The lines to return are the one containing "Click the 家庭信息 section heading" and all that follow it in the entries below, duplicated exactly and nothing else.

**Input records**
*-*-*

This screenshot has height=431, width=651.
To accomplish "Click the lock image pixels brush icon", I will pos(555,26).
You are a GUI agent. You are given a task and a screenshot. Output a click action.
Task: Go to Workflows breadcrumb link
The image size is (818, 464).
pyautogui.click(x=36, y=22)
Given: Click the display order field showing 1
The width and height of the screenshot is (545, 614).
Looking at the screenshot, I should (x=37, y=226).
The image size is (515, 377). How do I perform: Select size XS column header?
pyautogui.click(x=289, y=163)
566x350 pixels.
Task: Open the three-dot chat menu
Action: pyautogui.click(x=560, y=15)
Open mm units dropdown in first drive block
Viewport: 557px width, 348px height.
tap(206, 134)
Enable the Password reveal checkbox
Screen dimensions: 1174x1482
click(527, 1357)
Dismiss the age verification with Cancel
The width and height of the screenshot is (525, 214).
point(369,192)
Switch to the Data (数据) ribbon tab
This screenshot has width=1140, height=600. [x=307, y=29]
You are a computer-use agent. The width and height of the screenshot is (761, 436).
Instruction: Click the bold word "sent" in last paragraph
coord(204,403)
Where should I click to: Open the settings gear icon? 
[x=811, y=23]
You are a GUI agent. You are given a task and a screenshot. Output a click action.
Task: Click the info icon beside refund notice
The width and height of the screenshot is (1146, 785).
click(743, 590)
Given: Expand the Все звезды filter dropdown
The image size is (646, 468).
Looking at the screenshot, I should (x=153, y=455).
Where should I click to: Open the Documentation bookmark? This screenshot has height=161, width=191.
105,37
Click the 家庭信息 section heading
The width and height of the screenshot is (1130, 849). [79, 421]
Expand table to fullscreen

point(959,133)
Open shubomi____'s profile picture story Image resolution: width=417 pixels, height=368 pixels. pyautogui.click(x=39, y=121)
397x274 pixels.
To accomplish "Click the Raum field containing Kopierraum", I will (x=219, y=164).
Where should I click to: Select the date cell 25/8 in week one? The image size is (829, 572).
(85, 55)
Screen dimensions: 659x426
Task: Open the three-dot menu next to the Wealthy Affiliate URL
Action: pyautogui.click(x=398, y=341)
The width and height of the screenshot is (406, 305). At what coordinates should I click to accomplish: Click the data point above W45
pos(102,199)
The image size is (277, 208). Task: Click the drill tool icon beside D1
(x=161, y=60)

*-*-*

**Answer for this exercise**
Click the 家庭信息 section heading
The width and height of the screenshot is (1130, 849). [79, 421]
Expand table to fullscreen

point(959,133)
Open shubomi____'s profile picture story Image resolution: width=417 pixels, height=368 pixels. pyautogui.click(x=39, y=121)
397x274 pixels.
To accomplish "Click the Raum field containing Kopierraum", I will (x=219, y=164).
Where should I click to: Select the date cell 25/8 in week one? The image size is (829, 572).
(85, 55)
Screen dimensions: 659x426
Task: Open the three-dot menu next to the Wealthy Affiliate URL
Action: pyautogui.click(x=398, y=341)
The width and height of the screenshot is (406, 305). At what coordinates should I click to accomplish: Click the data point above W45
pos(102,199)
The image size is (277, 208). Task: Click the drill tool icon beside D1
(x=161, y=60)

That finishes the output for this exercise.